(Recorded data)
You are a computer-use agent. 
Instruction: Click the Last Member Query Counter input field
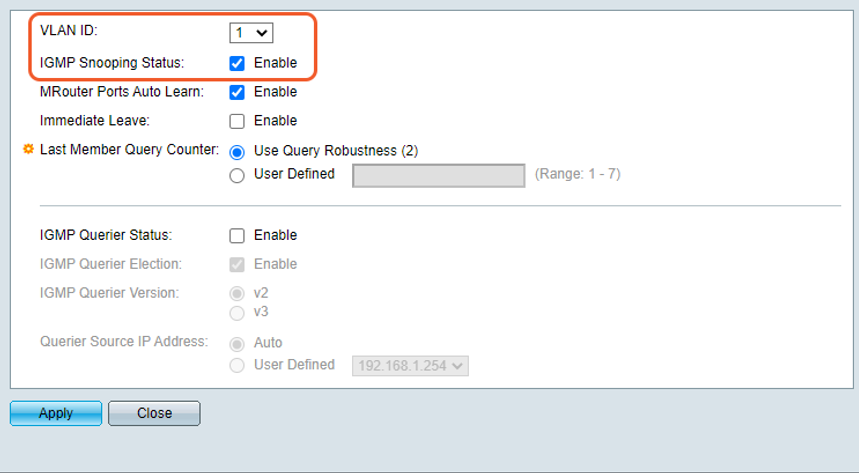(438, 175)
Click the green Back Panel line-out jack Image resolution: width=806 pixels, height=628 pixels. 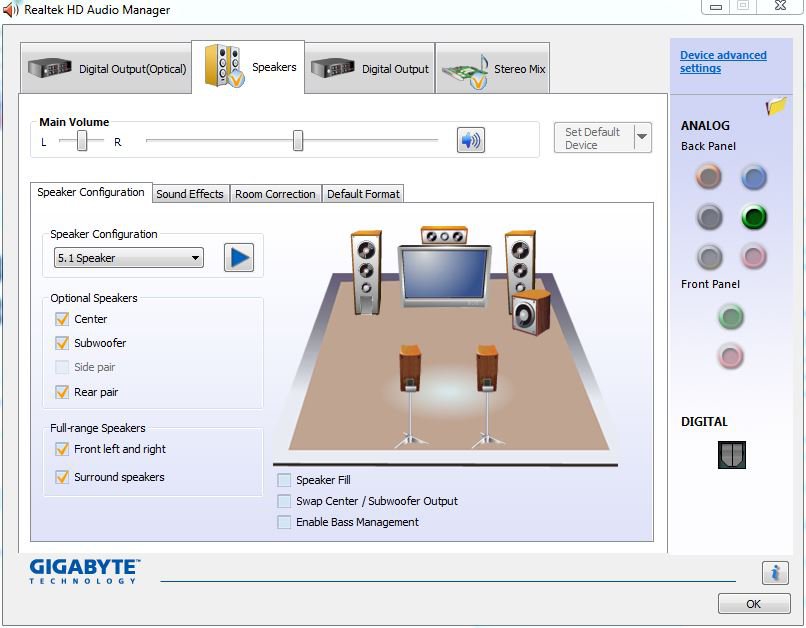tap(753, 217)
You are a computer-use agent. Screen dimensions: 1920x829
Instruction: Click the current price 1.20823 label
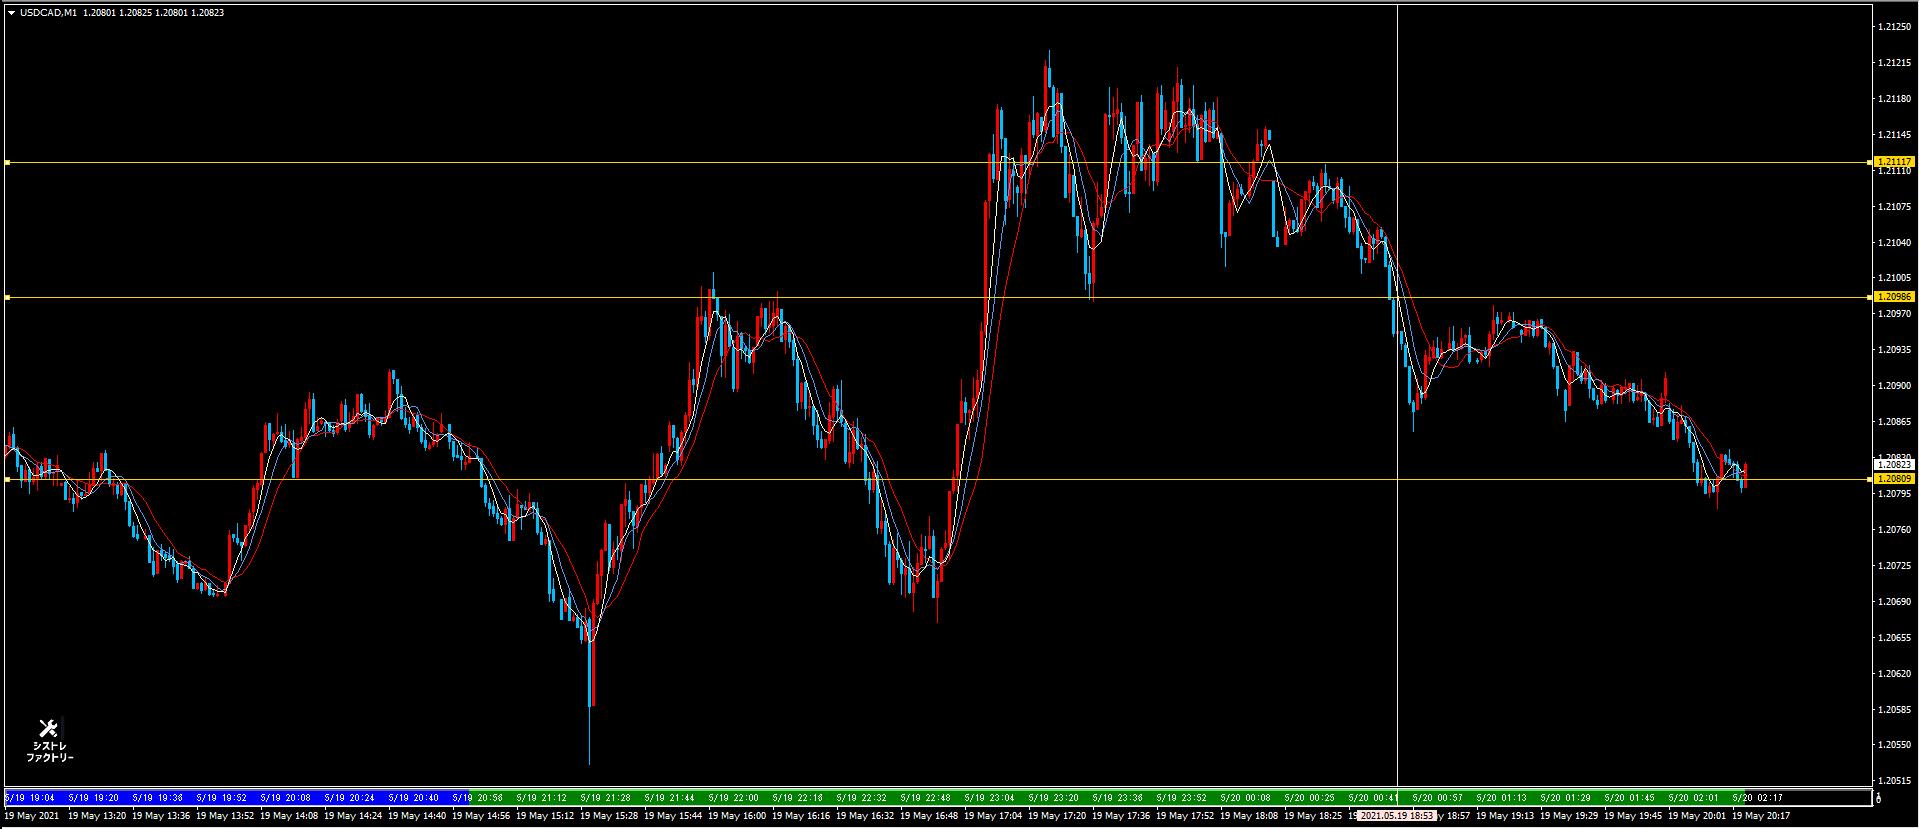[x=1893, y=465]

#### [Aim]
Rewrite the stretch from the line containing "You are a computer-use agent. Screen" through the end of the data, changing "current" to "latest" and keeping everything else the same. Omit the pictures from your answer.

#### [Exercise response]
You are a computer-use agent. Screen dimensions: 1920x829
Instruction: Click the latest price 1.20823 label
[x=1893, y=465]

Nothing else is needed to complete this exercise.